A preprint outlining the methods and the findings can be accessed here: https://doi.org/10.48550/arXiv.2403.09961
Sample temperature profile generated using the Stanford Temperature Model (source: Website screenshot, Stanford Temperature Model)
The Stanford Thermal Earth Model was generated using inputs from more than 400,000 bottomhole temperature measurements. Other inputs included data on depth, elevation, geographic coordinates, sediment thickness, magnetic anomaly, gravity anomaly, gamma-ray flux of radioactive elements, seismicity, and electric conductivity.
The data was then processed using physics-informed graph neural networks. The model was trained to simultaneously predict subsurface temperatures, surface heat flow, and rock thermal conductivity, hence satisfying the three-dimensional heat conduction law.
The model showed superior temperature, surface heat flow and thermal conductivity mean absolute errors of 4.8C, 5.817 mW/m2 and 0.022 W/(C-m), respectively.

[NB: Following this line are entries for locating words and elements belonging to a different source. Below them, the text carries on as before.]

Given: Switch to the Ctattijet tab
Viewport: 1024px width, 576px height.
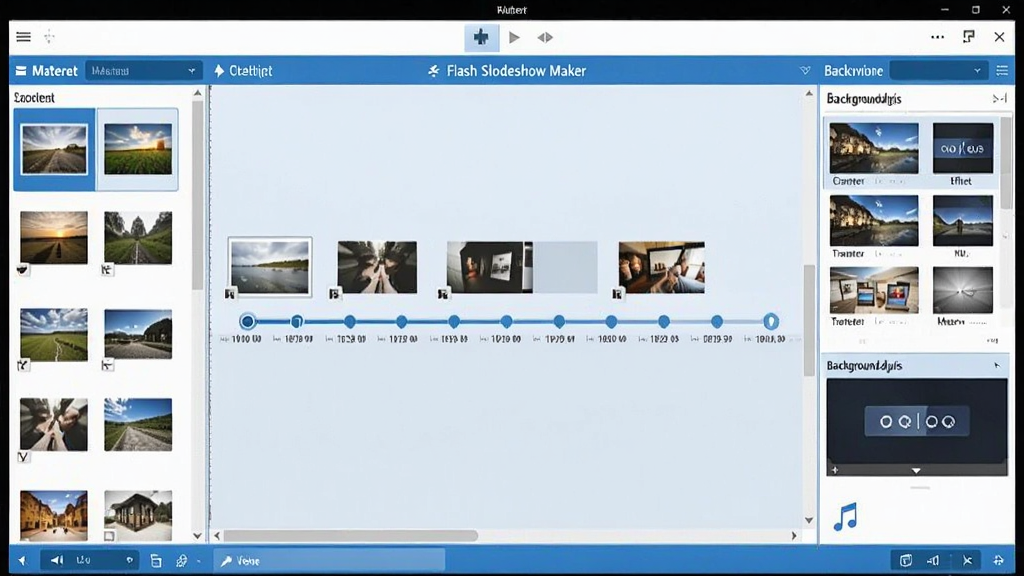Looking at the screenshot, I should pyautogui.click(x=243, y=71).
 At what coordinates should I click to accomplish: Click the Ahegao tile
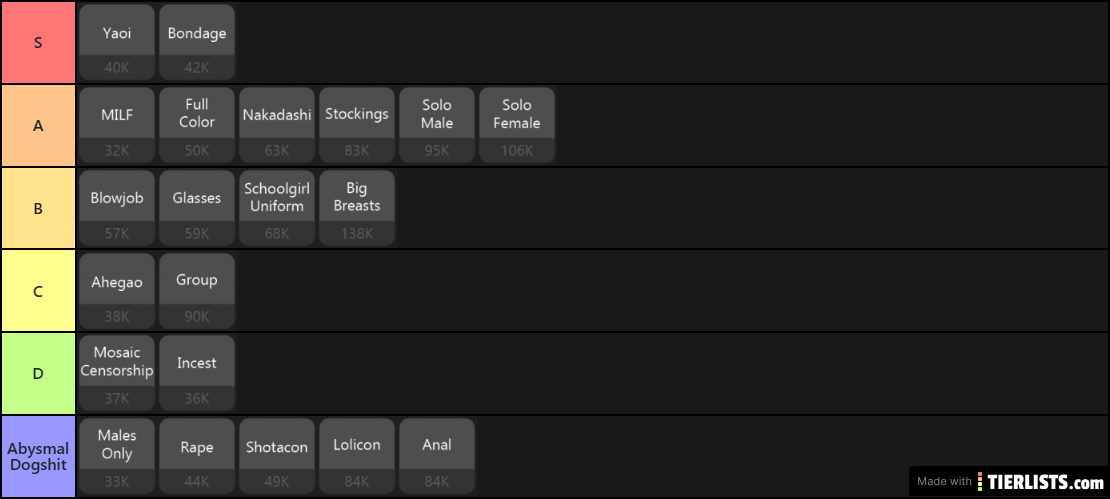[x=117, y=290]
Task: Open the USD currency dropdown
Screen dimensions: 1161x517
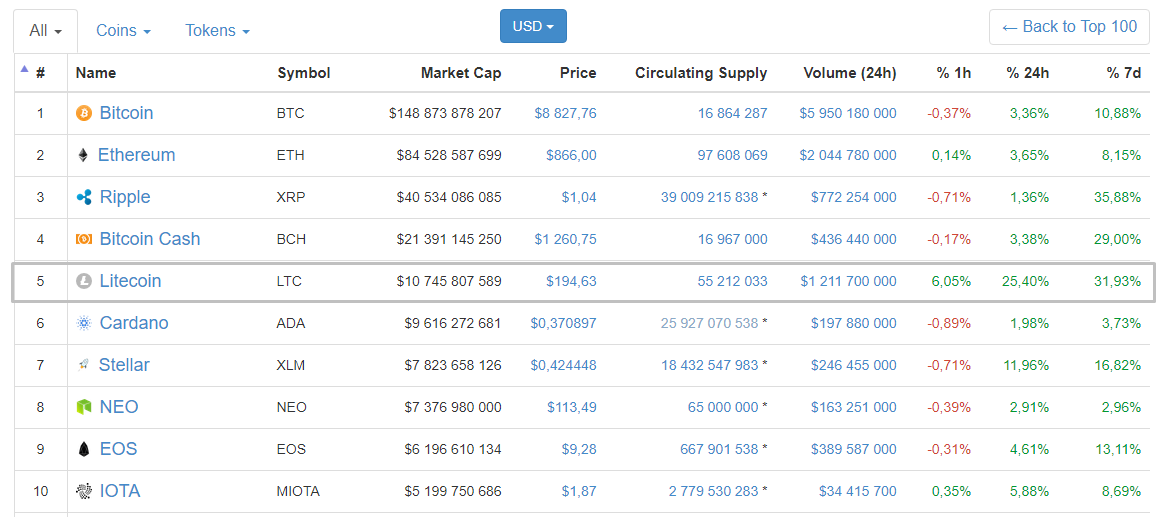Action: [x=533, y=27]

The model by Aljubran & Horne joins a growing list of works that aim to make data on subsurface temperatures publicly accessible. Such efforts are instrumental in the identification of potential sites for geothermal projects, as well as in the communication of risks and opportunities to stakeholders. Noteworthy examples include the following:
GeotIS platform for Germany by LIAG;
the Superhot Rock Project Map by CATF;
the ICGC Interactive Map for Catalonia;
the Global Heat Flow Database by the IHFC;
the GeoMap by Project Innerspace.